→ Work to be completed: Would you copy only the lines below, beginning with the one that contains "Instruction: Switch to" and running through the last entry line?

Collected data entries
^^^^
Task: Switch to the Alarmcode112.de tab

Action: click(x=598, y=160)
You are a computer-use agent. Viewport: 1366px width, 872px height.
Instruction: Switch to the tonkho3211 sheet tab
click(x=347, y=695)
^^^^
→ Answer section:
Instruction: Switch to the tonkho3211 sheet tab
click(x=347, y=695)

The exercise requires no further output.